28 July 2020 - harvest soon



“Explain to us the parable of the weeds in the field.”

The short-term implications of the parable are more obvious. The weeds and the wheat must grow together. But the complete explanation considers not just the process but the end.

The harvest is the end of the age, and the harvesters are angels.

The world is a field precisely because it is designed to produce a harvest. The point of the parable, therefore, is not simply that we should all just get along together. It is not simply trying to say that we cannot avoid difficult people and circumstances and so ought to make the best of it. The point is that what is happening now is happening so that the maximum harvest can be collected. Even the apparent freedom of the Evil One to act in sowing seeds is permitted, not simply because nothing better was on the table, but rather because even from his action God could bring some greater good. 
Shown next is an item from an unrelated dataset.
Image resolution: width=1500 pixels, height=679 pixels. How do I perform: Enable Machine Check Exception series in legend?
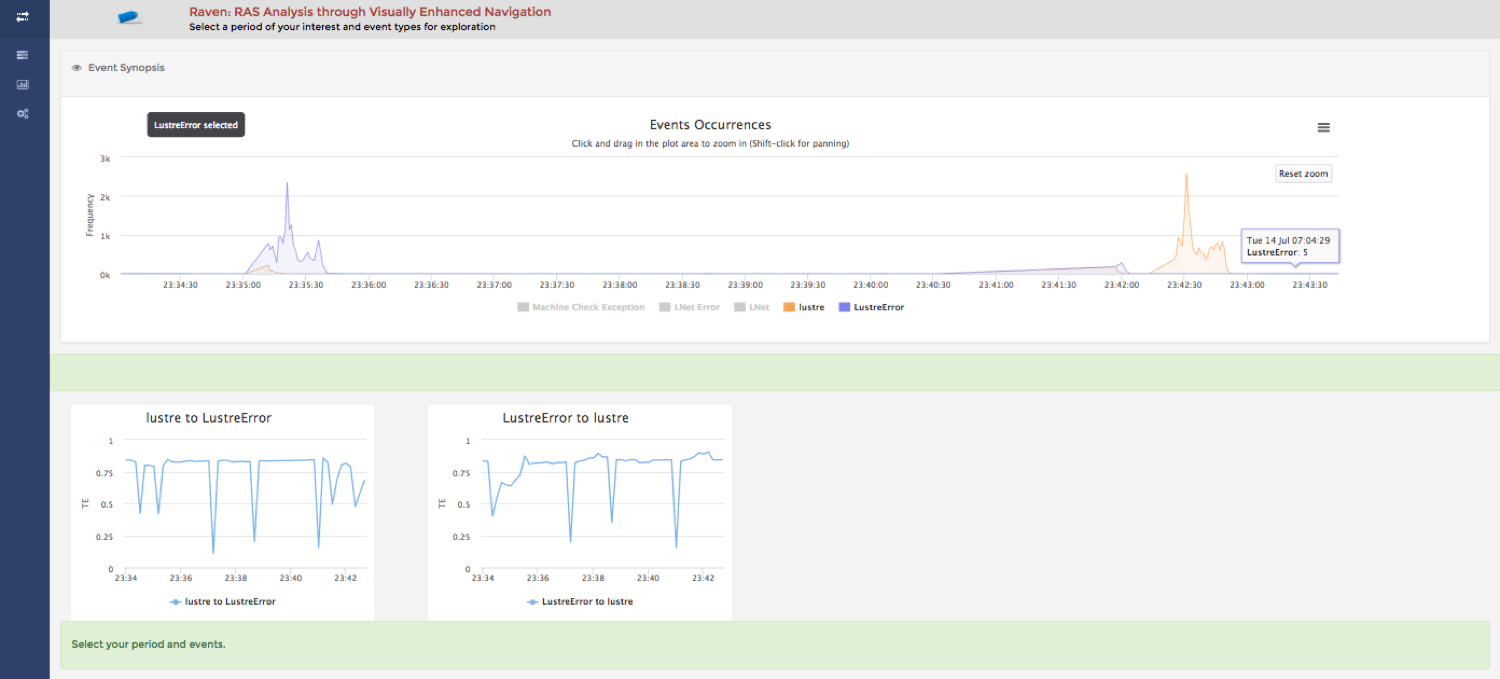588,307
The Son of Man and his angels are more than able to dispose of the weeds at the proper time. Yet here and now weeds provide a real occasion for the servants in the field to doubt their master's providence or even his competence. The fact that the wheat must grow in the midst of adversity makes it seem as though they could have been grown better in some pristine garden where there were no weeds. We recall that they were originally planted in such a garden and it was only due to sin that:

cursed is the ground because of you;
in pain you shall eat of it all the days of your life;
thorns and thistles it shall bring forth for you;
and you shall eat the plants of the field. (see Genesis 3:17-18).
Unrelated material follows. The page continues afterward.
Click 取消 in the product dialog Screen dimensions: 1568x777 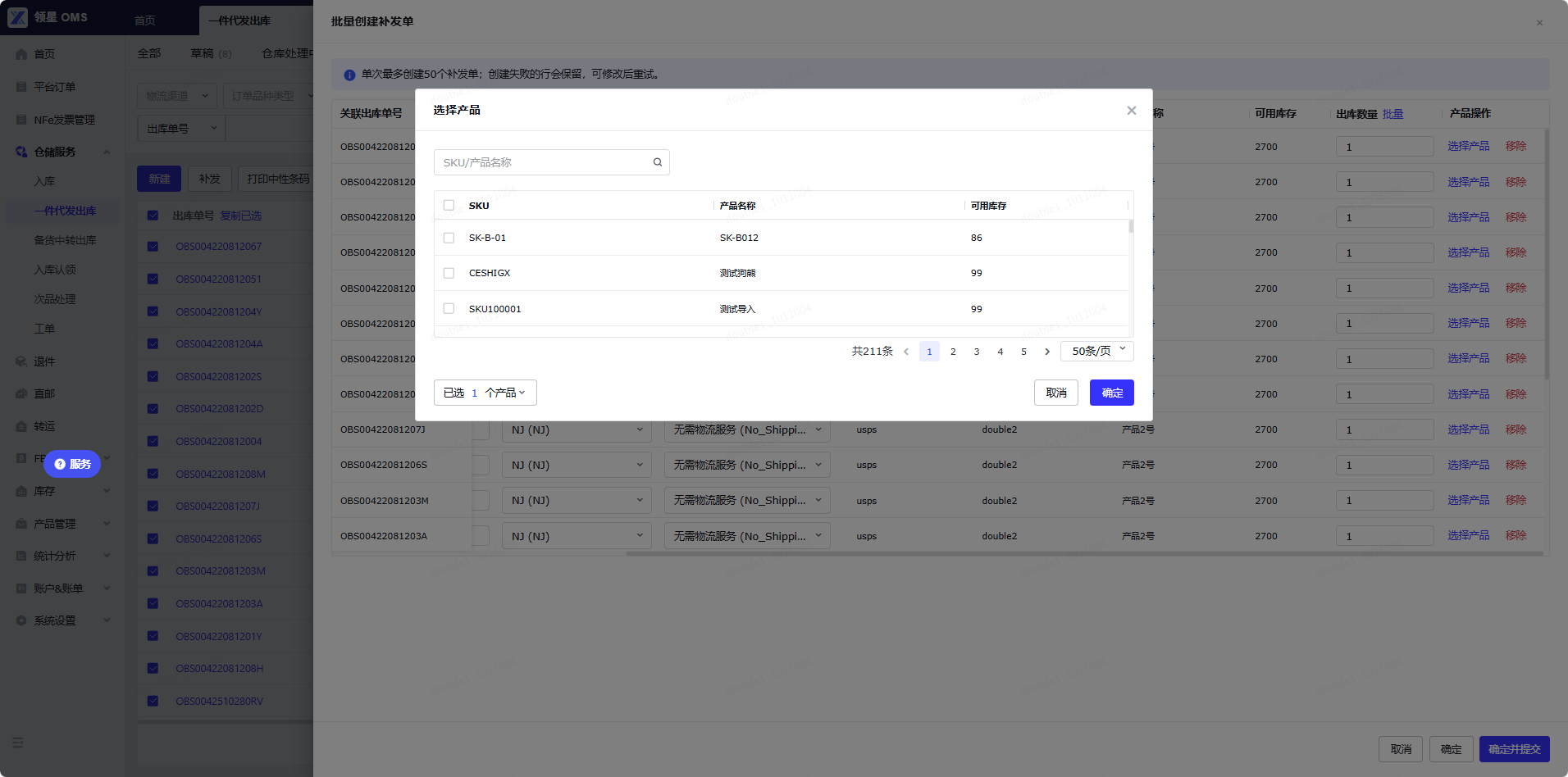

Was this disaster not preventable? Could the seeds of these weeds not have been kept from the garden? Adam, the first gardener, could have done so for God "put him in the garden of Eden to work it and keep it" (see Genesis 2:15). If God had not allowed him to chose the curse the blessing offered could not exist in any meaningful sense. In the garden of Eden the wheat could have become all that it was meant to be by staying true to itself and growing even in the presence of that first seed of temptation. But with an eye to the eventual harvest God had a plan to bring good even from the curse. He sent his Son to be the new gardener, to till the field of the world, to make it bear supernatural fruit even and especially amidst trials. In this way we learn that nothing can hinder the growth of that which is divinely planted. Nothing can hinder the harvest. And so we must not go off and do our own thing. We must not come up with our own agricultural program, hermetically sealing ourselves off from all possibility of challenge or difficulty. We must grow where the LORD plants us because it is he who can bring us to the harvest.

Then the righteous will shine like the sun
in the Kingdom of their Father.

We are made to shine like the sun. That is the whole point of what is happening in the field here and now. We need to return to trust in the gardener, to not running and hiding when the field does not meet our expectations.

Among the nations’ idols is there any that gives rain?
Or can the mere heavens send showers?
Is it not you alone, O LORD,
our God, to whom we look?
You alone have done all these things.